男人聽著有趣,隨手扔了魚骨,走近狼楮,在他身側蹲下,用油乎乎的手指捏著他的腦袋轉到一側。
“你可看好,你家這兩隻,可還活著呢,我就是讓它們冷靜一下,你跟我拚什麽命。”男人輕侃。
…
“起來,再把那隻給我烤了,技術不錯,沒吃飽。”
然後,狼楮就發現自己能動了。
就現在形勢而言,打不過,它倆還睡著也跑不了,只能認命爬起身繼續去收拾魚。
“它們可以醒了麽?”待那個男人把老四甩上來的魚都吃完後,狼楮坐在老二老四身邊謹慎的開口。
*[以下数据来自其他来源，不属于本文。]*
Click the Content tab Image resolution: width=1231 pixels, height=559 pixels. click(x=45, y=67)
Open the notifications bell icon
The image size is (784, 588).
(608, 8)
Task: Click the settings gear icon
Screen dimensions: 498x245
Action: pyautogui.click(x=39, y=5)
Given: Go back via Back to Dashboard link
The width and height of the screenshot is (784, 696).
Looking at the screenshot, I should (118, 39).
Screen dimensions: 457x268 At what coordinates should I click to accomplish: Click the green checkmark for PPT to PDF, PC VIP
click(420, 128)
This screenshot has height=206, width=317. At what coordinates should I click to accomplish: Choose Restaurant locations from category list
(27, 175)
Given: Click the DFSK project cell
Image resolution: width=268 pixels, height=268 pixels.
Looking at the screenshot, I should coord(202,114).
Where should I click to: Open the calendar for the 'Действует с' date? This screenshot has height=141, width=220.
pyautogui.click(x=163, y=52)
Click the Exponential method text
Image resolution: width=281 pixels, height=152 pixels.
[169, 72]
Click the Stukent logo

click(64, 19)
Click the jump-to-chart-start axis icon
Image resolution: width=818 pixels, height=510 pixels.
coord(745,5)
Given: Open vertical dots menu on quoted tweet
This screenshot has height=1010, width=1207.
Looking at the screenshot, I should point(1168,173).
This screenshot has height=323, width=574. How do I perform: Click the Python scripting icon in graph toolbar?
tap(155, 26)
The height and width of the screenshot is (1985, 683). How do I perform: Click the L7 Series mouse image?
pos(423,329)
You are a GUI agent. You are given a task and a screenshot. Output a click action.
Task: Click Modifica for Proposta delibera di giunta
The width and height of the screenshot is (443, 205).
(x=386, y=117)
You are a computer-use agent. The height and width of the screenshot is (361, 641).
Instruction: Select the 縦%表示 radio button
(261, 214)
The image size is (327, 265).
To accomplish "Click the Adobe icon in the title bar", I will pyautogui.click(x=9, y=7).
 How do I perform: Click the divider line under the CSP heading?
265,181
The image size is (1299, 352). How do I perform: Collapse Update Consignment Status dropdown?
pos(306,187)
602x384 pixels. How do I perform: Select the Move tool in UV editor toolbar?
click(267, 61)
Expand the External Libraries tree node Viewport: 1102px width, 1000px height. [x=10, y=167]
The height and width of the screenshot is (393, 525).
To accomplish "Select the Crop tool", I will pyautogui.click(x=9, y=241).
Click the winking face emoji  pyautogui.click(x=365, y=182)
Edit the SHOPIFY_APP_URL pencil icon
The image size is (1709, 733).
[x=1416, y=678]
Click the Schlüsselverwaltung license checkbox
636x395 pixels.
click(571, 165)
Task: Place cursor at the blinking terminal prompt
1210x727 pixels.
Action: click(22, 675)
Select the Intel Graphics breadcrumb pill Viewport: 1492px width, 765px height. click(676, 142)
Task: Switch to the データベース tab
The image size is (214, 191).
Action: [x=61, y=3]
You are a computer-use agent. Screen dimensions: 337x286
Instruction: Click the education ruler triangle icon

話落,就看到老二老四睜開了眼,下一刻就要爬起攻擊,被狼楮按住。
“你叫什麽名字?”男人將手仔細在身下墊的狼楮的外袍上擦乾淨。
狼楮毫不在意道“狼楮”
“名字何意?”
“好聽。”
…
“有意思,你為什麽在這裡?”男人看著狼楮。
“想去學本事。”
“哈,想學什麽本事?”男人挑眉一笑,不以為意的問道。
“能殺人的本事。”
可能是這幾年間時常一個人,也可能是看這個六七歲的娃兒身上的狠勁有點意思,本來萬事不沾身的性子居然耐起性子教起了狼楮。
“小子,只會殺人那就落了下乘。想不想學點別的?我既能教你醫人白骨,草木皆可為藥,蛇蠍亦能成丹;能教你製毒之計,遍識毒草如數家珍;還能教你百夫之勇,又能智計千裡。”
狼楮仰頭看著他,只見彼人佇立,後負雙手,神情淡然,發絲被風一吹,宛若世外高人,如果忽視他腳邊那些魚骨和那在搓著油的手指。
“我要學,你需要我做什麽?”雖然不是完全明白他在說啥,只因剛才那幾招,狼楮就信他。
話音一落,被他敲了一記後腦杓。
“還什麽你我,小子,記住,你師傅叫沈聞。”
後來想起今天,狼楮深深覺得這師傅拜的甚為草率。